When the line containing "Instruction: Tap empty" appears in the entries below, begin printing there and stop after the line containing "Screen dimensions: 1624x596"; print each of those lines exactly and no other line.

#### [RECORDS TO USE]

***

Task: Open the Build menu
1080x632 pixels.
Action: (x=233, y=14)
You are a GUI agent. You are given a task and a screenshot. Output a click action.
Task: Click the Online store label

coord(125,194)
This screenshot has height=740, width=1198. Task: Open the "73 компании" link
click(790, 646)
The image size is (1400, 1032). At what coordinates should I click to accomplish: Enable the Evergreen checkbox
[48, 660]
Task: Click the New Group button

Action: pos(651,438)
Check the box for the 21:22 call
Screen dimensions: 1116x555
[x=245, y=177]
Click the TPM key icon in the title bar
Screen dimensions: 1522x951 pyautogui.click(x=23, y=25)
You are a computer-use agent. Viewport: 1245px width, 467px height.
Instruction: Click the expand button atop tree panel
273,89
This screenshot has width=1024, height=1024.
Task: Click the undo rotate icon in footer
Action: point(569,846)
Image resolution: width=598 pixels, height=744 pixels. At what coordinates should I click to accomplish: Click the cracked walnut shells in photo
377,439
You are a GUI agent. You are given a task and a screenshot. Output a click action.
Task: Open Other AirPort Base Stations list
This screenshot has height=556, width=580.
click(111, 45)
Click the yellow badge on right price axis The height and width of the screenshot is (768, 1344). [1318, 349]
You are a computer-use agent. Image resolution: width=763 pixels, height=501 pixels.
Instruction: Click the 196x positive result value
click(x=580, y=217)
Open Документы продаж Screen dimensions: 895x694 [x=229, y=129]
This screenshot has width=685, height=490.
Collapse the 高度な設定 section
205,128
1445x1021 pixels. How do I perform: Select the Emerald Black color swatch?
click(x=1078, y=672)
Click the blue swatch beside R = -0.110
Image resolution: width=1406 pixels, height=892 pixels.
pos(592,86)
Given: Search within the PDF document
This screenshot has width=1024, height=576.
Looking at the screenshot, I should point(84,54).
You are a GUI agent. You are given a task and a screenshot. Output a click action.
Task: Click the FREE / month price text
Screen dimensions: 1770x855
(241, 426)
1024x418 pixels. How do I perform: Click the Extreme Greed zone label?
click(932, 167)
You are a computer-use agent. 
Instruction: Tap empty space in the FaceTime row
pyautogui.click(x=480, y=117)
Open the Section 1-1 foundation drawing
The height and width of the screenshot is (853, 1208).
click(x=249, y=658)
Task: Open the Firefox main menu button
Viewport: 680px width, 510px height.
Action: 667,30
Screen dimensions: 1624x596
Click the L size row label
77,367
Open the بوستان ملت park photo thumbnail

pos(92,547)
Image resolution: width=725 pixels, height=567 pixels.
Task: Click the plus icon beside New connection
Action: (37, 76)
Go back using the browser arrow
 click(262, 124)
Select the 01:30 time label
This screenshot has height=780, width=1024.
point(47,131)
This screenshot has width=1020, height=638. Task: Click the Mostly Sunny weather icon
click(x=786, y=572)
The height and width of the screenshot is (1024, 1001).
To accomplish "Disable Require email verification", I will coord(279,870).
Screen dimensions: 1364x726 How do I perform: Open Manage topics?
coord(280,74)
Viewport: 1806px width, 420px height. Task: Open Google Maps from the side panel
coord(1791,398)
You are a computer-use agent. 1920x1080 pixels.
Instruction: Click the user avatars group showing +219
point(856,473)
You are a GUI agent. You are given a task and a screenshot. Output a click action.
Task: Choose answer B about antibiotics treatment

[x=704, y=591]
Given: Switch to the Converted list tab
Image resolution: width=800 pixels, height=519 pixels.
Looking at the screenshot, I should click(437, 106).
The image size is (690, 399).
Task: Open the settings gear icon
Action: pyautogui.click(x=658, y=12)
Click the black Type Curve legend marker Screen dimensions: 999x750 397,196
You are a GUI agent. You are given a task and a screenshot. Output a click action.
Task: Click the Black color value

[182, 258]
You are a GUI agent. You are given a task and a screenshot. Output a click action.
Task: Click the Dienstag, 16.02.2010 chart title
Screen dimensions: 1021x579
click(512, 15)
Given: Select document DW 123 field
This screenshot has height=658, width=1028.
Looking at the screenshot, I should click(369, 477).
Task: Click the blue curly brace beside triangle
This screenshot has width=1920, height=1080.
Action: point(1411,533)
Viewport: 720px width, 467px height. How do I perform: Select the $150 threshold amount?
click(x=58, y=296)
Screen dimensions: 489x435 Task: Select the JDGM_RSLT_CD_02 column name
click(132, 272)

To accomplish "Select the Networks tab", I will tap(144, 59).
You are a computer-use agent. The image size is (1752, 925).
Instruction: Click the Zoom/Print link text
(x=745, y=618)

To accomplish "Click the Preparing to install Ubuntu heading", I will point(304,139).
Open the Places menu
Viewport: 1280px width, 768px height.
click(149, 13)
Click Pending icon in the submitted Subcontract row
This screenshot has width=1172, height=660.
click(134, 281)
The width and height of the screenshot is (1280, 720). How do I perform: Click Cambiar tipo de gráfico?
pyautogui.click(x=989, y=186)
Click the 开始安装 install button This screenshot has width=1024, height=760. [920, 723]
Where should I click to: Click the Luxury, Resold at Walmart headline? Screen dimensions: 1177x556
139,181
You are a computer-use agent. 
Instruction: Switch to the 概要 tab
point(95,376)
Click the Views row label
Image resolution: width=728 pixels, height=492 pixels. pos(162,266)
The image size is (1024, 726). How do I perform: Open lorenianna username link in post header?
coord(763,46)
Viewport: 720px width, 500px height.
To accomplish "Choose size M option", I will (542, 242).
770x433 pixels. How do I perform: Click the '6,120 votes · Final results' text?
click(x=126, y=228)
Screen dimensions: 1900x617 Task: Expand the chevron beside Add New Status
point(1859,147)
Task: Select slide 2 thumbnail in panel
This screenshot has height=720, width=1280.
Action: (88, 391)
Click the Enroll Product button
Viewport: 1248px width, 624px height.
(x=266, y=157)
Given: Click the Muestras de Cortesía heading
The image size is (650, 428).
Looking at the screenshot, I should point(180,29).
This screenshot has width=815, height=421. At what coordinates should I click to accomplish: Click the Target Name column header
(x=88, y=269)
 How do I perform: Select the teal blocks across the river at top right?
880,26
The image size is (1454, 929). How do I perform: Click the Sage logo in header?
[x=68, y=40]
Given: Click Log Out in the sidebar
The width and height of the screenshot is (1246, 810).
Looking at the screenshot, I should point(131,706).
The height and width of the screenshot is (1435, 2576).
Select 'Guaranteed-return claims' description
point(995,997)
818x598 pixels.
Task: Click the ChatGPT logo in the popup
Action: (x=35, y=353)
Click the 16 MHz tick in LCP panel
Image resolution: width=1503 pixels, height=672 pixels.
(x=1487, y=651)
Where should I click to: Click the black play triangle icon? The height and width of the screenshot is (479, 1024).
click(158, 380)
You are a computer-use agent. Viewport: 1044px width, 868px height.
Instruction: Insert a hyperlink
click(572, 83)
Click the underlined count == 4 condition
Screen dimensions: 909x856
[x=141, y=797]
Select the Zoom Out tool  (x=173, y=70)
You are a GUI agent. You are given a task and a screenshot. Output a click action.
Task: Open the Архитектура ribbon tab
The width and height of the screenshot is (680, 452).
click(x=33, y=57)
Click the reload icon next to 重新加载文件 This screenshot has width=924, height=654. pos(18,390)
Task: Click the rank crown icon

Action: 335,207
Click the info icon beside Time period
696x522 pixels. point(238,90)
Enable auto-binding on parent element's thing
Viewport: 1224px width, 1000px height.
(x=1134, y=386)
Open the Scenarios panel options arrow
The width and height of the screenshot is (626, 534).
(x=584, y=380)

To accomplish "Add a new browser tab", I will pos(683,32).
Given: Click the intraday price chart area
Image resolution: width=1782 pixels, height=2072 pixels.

***

#### [ANSWER BOX]
Instruction: Tap empty space in the FaceTime row
pyautogui.click(x=480, y=117)
Open the Section 1-1 foundation drawing
The height and width of the screenshot is (853, 1208).
click(x=249, y=658)
Task: Open the Firefox main menu button
Viewport: 680px width, 510px height.
Action: 667,30
Screen dimensions: 1624x596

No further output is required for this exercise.